All mechanics are dissociated from the narrative. That's what makes it a mechanic, and the game a game rather than simple shared storytelling. There are different levels of dissociation, but they all, to some degree, break out of the narrative flow.

The metric I aim for is giving meaningful choices to the players.
I also like that a system "backgrounds" the mechanics well - that is, they rapidly become comfortable, such that my many learning-challenged players can, within a few sessions, just be told the assets to use and they know how to pull the dice together and read the result.

SOme of the play that, looking back, felt most immersive was, in fact, filled with mechanics, and all mechanics are dissociated based upon the definition in that linked article. It's author was not rigorous in their application of the definition.

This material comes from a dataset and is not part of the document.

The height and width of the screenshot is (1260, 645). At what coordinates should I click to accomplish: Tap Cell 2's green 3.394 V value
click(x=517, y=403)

"Structures make creativity easier" is one of the key wisdom points my Ed instructors repeated. And I've found it equally as true at the game table and in the classroom, and it's the most useful advice I was ever given.

Mechanics are structure. And dissociated from the narrative by their nature. The question is, how much do your players want and/or need, not are they good or bad, nor are they dissociated or not.
 

Lanefan

Victoria Rules
For example, addressing the characters by name, rather than using the players names, is a seemingly small but actually fairly useful style item.
Agreed. I only ever use character names unless I'm specifically trying to get a zoned-out or distracted player's attention back to the game.

Using character names falls apart, however, if you hit the situation I once had: a character and a player with the same name, but the character of that name is not being played by the player of that name. That was a tear-the-hair-out special, believe me! :) Mercifully, it was only for a one-session gonzo game.